§ RECORDS FOR PROCESSING
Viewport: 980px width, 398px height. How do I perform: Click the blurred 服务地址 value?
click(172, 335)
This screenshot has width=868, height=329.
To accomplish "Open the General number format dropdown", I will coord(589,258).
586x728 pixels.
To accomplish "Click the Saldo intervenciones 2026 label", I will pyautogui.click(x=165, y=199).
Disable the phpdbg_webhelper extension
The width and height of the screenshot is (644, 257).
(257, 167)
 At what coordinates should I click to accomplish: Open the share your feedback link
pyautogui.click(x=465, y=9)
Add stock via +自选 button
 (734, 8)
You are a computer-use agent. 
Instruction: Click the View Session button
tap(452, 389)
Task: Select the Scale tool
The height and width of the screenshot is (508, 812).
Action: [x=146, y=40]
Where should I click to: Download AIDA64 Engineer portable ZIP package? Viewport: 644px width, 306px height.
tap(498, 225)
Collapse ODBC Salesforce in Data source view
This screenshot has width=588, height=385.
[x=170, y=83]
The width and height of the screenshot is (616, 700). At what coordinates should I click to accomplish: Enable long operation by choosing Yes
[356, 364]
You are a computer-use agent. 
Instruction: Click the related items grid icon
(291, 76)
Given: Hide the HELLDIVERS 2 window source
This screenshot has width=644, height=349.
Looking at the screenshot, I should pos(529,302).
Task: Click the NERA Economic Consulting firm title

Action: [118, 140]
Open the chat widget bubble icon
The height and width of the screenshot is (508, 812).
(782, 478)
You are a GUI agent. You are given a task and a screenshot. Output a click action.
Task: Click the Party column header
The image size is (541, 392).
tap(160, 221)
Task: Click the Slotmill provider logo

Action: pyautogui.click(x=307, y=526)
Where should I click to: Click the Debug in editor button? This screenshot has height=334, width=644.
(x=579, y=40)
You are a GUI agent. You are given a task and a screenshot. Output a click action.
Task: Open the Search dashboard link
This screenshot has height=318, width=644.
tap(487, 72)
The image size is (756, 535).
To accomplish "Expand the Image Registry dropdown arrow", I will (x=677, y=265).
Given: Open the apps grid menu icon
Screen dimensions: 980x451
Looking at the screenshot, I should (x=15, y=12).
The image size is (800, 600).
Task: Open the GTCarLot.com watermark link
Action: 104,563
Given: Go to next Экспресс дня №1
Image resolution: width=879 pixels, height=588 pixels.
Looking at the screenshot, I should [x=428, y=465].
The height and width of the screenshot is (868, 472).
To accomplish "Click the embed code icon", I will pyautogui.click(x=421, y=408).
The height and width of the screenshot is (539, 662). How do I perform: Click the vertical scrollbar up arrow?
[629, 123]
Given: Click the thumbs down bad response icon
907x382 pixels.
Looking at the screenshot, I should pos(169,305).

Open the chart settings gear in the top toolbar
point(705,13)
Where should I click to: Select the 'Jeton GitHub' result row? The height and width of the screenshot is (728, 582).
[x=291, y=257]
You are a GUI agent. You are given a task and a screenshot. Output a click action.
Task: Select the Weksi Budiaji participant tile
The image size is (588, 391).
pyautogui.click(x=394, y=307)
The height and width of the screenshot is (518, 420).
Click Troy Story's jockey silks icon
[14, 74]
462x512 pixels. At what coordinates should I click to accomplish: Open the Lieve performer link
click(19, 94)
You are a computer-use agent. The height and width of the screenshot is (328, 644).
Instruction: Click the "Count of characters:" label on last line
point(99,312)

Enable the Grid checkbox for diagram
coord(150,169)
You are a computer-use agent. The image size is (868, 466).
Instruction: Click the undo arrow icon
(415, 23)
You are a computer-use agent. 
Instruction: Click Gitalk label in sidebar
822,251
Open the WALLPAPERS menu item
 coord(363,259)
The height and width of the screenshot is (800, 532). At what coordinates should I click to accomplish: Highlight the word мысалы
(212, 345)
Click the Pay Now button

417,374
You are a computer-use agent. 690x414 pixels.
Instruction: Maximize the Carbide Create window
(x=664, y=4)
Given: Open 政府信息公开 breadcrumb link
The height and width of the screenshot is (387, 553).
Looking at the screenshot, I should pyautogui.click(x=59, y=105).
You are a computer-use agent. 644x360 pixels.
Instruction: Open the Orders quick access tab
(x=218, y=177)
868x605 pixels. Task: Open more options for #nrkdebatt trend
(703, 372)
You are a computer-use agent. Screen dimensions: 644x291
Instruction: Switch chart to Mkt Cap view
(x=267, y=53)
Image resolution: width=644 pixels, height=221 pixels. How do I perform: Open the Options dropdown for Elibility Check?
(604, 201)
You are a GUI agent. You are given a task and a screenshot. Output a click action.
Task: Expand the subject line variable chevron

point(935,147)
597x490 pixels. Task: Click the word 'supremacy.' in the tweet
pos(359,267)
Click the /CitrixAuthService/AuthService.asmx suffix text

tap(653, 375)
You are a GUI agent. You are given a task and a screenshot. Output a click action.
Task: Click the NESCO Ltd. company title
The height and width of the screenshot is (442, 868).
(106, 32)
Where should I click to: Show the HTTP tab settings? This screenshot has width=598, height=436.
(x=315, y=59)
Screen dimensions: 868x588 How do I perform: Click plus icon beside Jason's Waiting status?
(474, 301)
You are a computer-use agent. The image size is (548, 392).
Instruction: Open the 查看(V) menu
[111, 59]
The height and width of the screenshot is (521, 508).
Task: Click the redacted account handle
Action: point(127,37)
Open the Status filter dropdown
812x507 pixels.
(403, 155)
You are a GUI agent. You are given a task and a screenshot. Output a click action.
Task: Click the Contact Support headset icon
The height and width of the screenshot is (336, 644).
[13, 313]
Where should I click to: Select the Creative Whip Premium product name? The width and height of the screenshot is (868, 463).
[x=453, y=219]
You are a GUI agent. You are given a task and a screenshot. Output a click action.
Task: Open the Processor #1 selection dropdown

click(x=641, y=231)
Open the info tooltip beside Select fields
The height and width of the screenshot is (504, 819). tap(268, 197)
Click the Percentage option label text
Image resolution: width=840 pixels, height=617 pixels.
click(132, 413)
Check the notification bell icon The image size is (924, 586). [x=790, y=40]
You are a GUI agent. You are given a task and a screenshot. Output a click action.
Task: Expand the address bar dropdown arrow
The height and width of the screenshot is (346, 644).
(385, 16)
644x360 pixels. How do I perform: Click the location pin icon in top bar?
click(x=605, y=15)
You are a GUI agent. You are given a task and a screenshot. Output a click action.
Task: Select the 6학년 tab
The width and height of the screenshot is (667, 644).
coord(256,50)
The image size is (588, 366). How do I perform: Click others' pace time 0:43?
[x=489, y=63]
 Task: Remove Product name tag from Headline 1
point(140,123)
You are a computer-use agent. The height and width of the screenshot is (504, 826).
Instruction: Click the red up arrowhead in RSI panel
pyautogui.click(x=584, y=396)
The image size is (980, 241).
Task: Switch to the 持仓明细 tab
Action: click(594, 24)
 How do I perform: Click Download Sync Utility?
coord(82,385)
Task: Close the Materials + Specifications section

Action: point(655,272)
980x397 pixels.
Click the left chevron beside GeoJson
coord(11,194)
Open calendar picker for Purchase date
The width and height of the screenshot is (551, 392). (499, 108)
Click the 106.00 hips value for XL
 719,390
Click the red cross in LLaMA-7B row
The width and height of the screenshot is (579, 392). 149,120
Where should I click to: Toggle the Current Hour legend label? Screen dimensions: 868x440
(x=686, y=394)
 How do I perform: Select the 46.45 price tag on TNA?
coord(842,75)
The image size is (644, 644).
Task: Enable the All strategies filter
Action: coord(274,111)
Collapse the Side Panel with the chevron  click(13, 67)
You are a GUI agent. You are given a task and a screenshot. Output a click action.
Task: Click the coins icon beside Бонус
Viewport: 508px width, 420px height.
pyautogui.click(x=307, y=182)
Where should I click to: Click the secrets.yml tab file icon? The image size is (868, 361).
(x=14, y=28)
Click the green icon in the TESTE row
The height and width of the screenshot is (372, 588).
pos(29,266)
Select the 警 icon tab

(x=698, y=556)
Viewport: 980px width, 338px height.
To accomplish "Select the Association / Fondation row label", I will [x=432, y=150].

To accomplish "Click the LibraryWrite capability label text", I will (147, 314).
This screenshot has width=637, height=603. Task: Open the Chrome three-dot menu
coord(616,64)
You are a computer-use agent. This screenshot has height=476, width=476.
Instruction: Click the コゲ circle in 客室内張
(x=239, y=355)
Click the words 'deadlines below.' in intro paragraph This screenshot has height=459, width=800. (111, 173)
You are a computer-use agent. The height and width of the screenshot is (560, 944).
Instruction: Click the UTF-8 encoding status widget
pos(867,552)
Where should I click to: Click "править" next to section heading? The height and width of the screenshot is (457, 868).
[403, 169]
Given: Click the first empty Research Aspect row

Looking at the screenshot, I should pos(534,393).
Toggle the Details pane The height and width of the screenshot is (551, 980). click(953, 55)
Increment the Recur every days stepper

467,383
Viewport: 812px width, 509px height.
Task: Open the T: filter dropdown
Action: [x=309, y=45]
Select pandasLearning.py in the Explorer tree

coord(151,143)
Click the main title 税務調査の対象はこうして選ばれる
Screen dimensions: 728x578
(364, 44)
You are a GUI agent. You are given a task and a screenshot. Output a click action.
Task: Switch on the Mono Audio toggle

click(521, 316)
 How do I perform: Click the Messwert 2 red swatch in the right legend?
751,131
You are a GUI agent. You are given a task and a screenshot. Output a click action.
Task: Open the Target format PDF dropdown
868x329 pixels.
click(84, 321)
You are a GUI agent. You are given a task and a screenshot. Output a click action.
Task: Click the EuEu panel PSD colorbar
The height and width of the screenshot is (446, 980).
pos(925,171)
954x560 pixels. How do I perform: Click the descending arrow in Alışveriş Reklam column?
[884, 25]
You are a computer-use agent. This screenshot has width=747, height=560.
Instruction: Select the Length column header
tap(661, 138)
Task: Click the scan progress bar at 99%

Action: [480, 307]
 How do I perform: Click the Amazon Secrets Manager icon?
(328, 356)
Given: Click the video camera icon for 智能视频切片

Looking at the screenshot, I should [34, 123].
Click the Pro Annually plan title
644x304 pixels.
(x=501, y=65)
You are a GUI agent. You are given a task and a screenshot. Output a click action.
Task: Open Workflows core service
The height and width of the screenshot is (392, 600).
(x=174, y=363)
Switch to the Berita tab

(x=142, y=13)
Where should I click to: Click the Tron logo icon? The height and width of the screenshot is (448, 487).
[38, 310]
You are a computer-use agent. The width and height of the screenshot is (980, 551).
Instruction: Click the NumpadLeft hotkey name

§ WHAT IS REQUIRED
From the records, copy out each line that includes the string "format".

§ RESPONSE BOX
To accomplish "Open the General number format dropdown", I will coord(589,258).
Task: Open the Target format PDF dropdown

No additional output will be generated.